Mr. Davis contends that the ALJ erroneously neglected to evaluate the credibility of his wife's testimony, arguing that she "reveal[ed] substantial limitations of Claimant, including [his] ability to sit, his pain and cramping, his embarrassment over [the] smell he emits, and his daily activities." Aplt. Opening Br. at 38. The Commissioner counters that the ALJ was not required to make a written credibility determination regarding Ms. Davis's testimony. See Aplee. Br. at 24 (relying on Adams v. Chater, 93 F.3d 712, 715 (10th Cir. 1996) (noting that this court has declined "to adopt a rule requiring an ALJ to make specific written findings of each witness's credibility, particularly where the written decision reflects that the ALJ considered the testimony")). While the ALJ did not explicitly discuss the testimony of Ms. Davis, we do not believe this omission is grounds for remand given the nature of Ms. Davis's testimony, which was largely cumulative of her husband's testimony. Further, where, as here, the ALJ's decision states and demonstrates that he considered all of the evidence, "our general practice, which we see no reason to depart from here, is to take [the] lower tribunal at its word." Hackett v. Barnhart, 395 F.3d 1168, 1173 (10th Cir. 2005); see also Clifton v. Chater, 79 F.3d 1007, 1009-10 (10th Cir. 1996) (stating that an ALJ is not required to discuss every piece of evidence so long as the record demonstrates that he considered all of the evidence).
Finally, Mr. Davis claims that this case should be remanded for an immediate award of benefits. Because we uphold the Commissioner's determination, this argument must fail.

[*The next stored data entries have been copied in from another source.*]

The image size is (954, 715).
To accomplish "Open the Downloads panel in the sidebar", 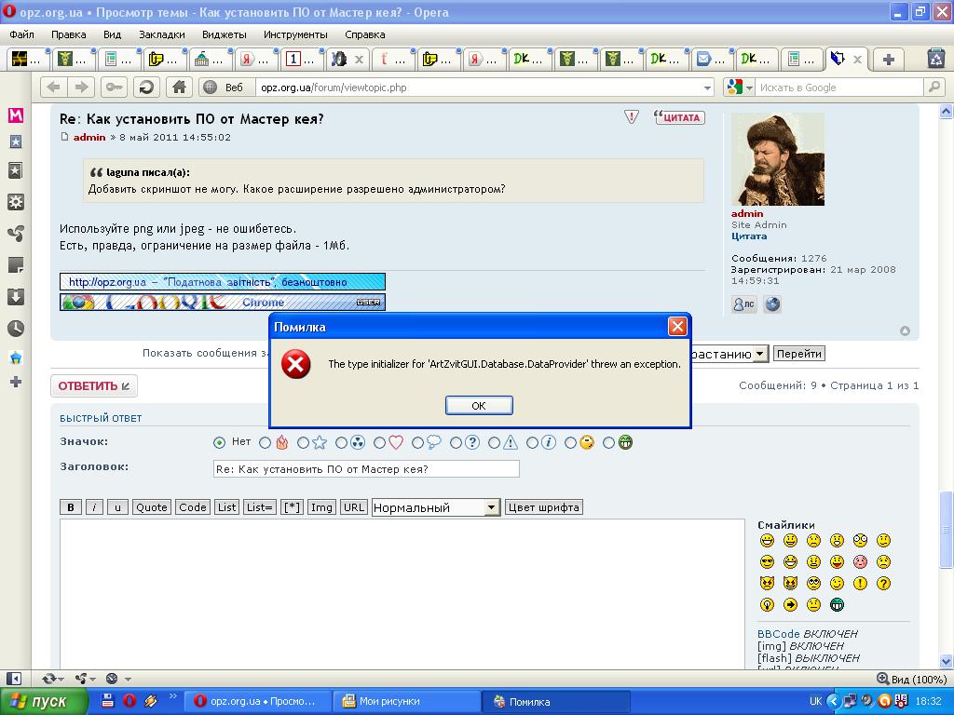I will (x=15, y=297).
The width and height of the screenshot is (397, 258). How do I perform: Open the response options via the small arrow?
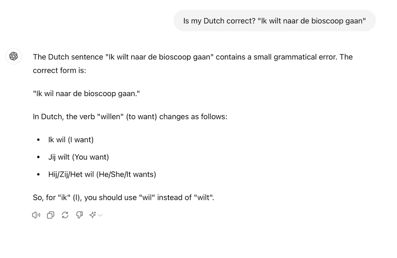coord(100,215)
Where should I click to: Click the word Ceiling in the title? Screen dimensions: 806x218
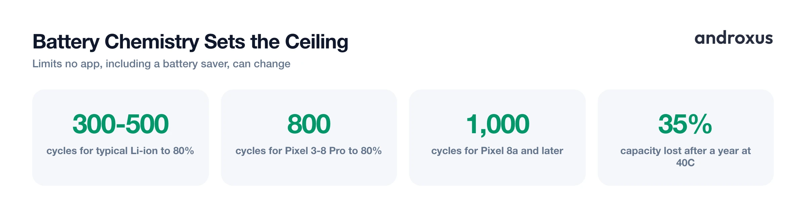point(317,42)
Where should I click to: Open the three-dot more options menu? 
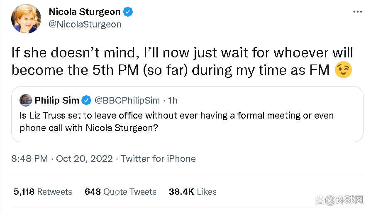click(357, 12)
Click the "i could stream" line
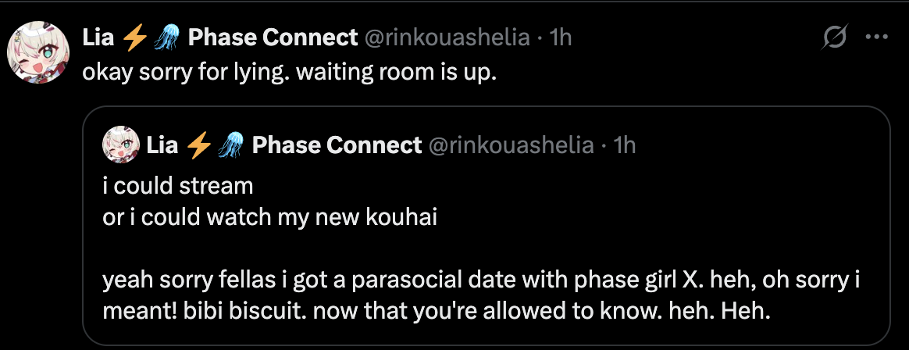The image size is (909, 350). [x=178, y=186]
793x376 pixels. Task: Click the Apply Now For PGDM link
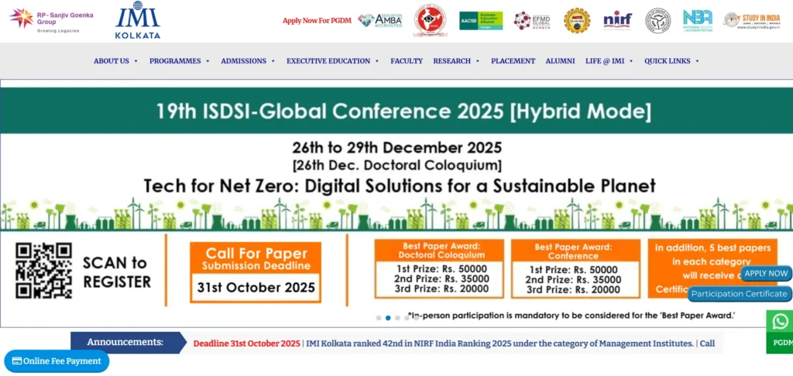click(x=316, y=21)
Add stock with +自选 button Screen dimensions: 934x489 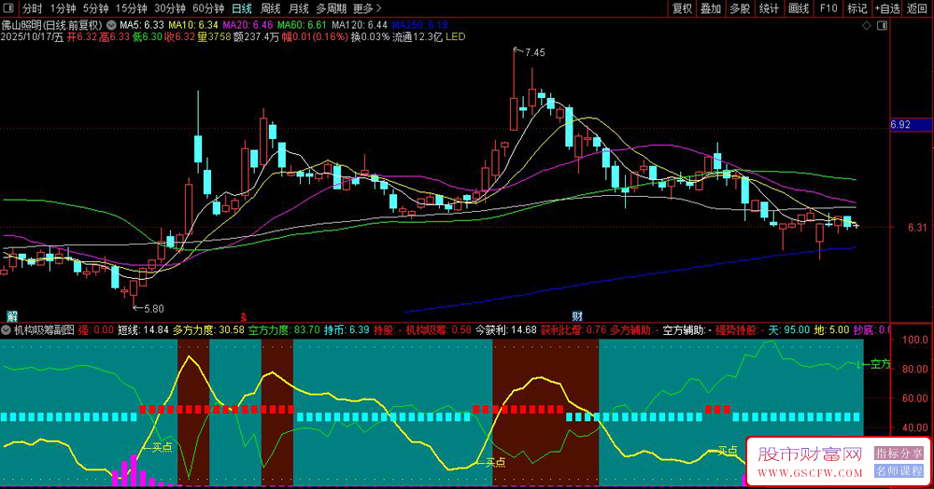886,8
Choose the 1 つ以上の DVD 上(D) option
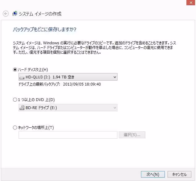Screen dimensions: 196x181 [x=15, y=100]
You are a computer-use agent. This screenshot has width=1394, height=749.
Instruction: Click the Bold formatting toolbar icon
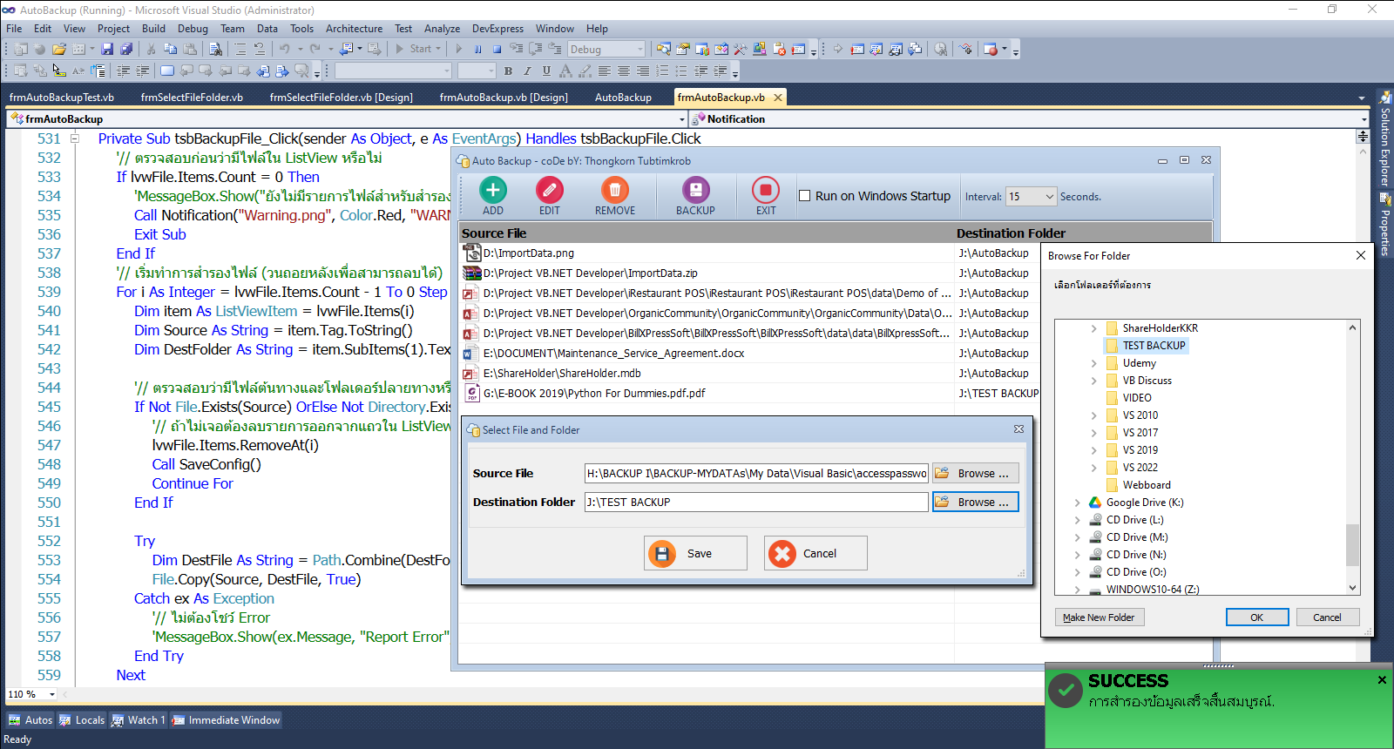(x=508, y=71)
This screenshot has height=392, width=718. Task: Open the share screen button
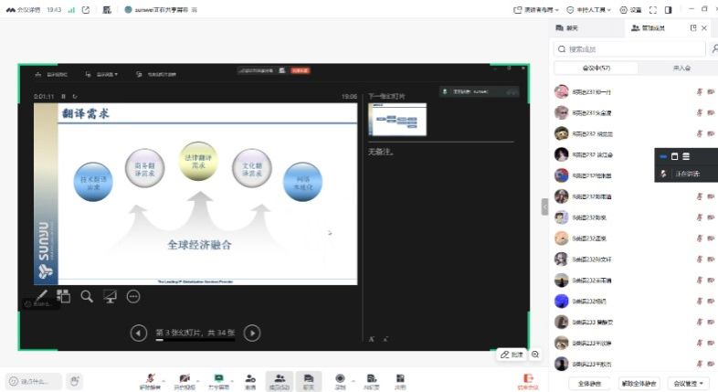219,379
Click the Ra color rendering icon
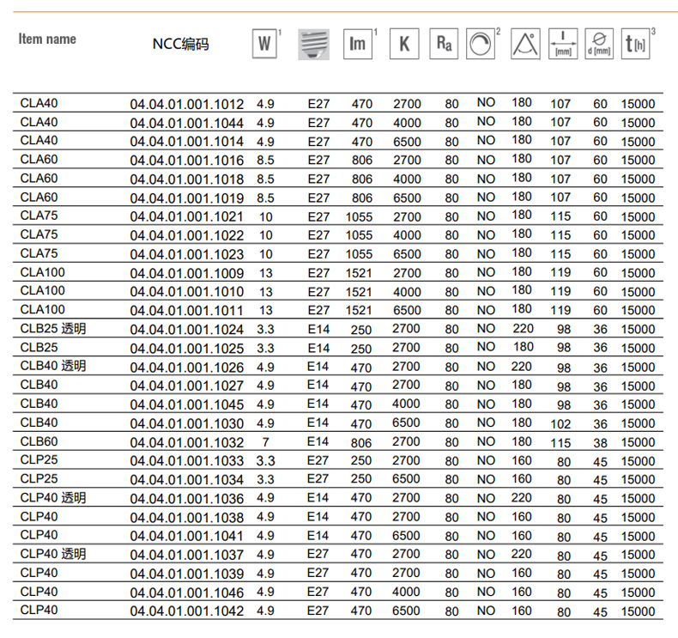678x638 pixels. click(x=445, y=44)
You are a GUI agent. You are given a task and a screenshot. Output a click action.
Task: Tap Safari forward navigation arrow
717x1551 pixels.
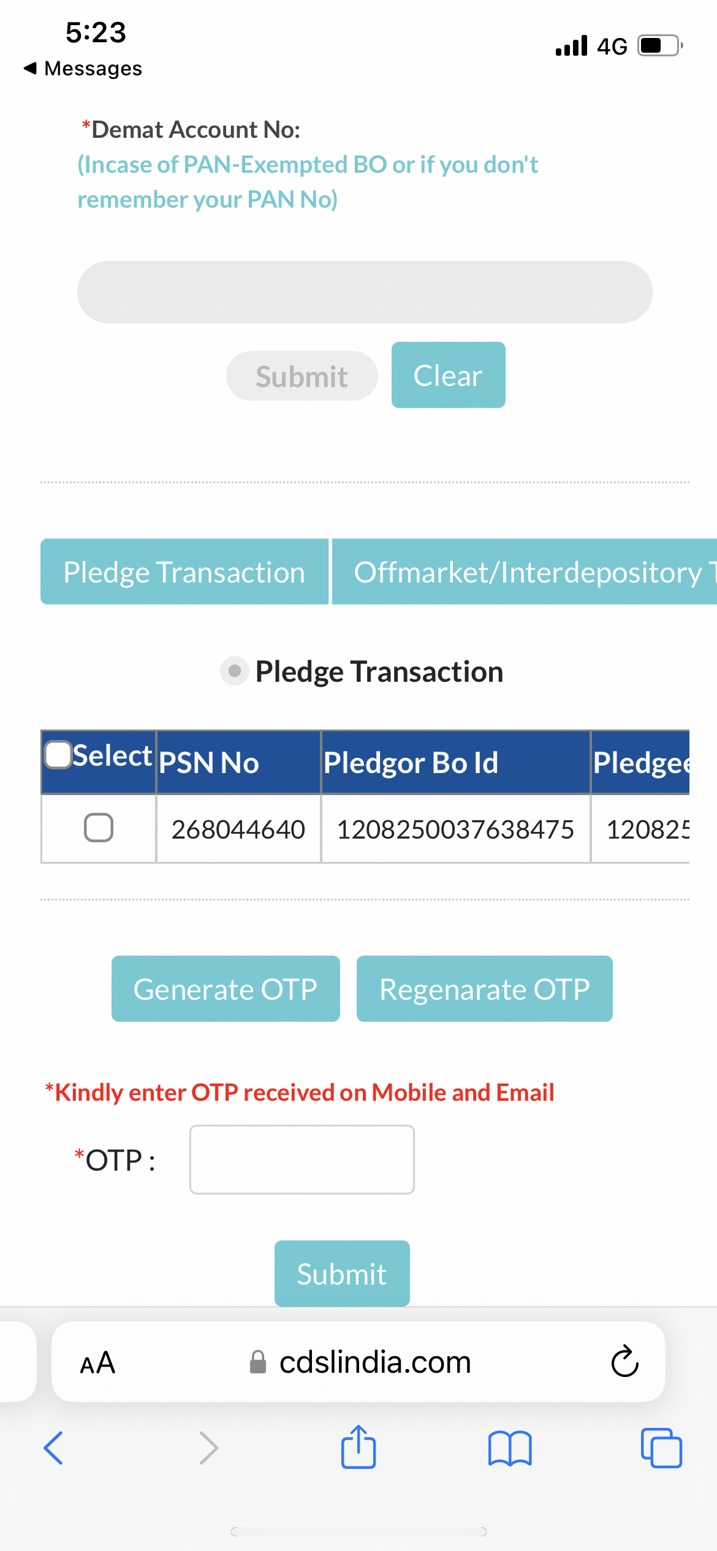click(208, 1448)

The record contains substantial evidence to support the Commissioner's finding of nondisability and the correct legal standards were applied. The judgment of the district court is AFFIRMED.
Entered for the Court
Monroe G. McKay
*. Pursuant to Fed. R. App. P. 43(c)(2), Michael J. Astrue is substituted for Jo Anne B. Barnhart as appellee in this action.
2. After examining the briefs and appellate record, this panel has determined unanimously to grant the parties' request for a decision on the briefs without oral argument. See Fed. R. App. P. 34(f); 10th Cir. R. 34.1(G). The case is therefore ordered submitted without oral argument. This order and judgment is not binding precedent, except under the doctrines of law of the case, res judicata, and collateral estoppel. It may be cited, however, for its persuasive value consistent with Fed. R. App. P. 32.1 and 10th Cir. R. 32.1.
1. Mr. Davis protectively filed a previous application for benefits on October 15, 1998. An ALJ denied that application on February 22, 2000, and Mr. Davis unsuccessfully appealed to this Court, Davis v. Barnhart, 85 F. App'x 170 (10th Cir. 2004) (unpublished). As a result, the relevant time frame for evaluating the application for benefits at issue in this case is from February 23, 2000, the day after the prior adjudication, through July 25, 2001, the date of the Commissioner's final decision in this case.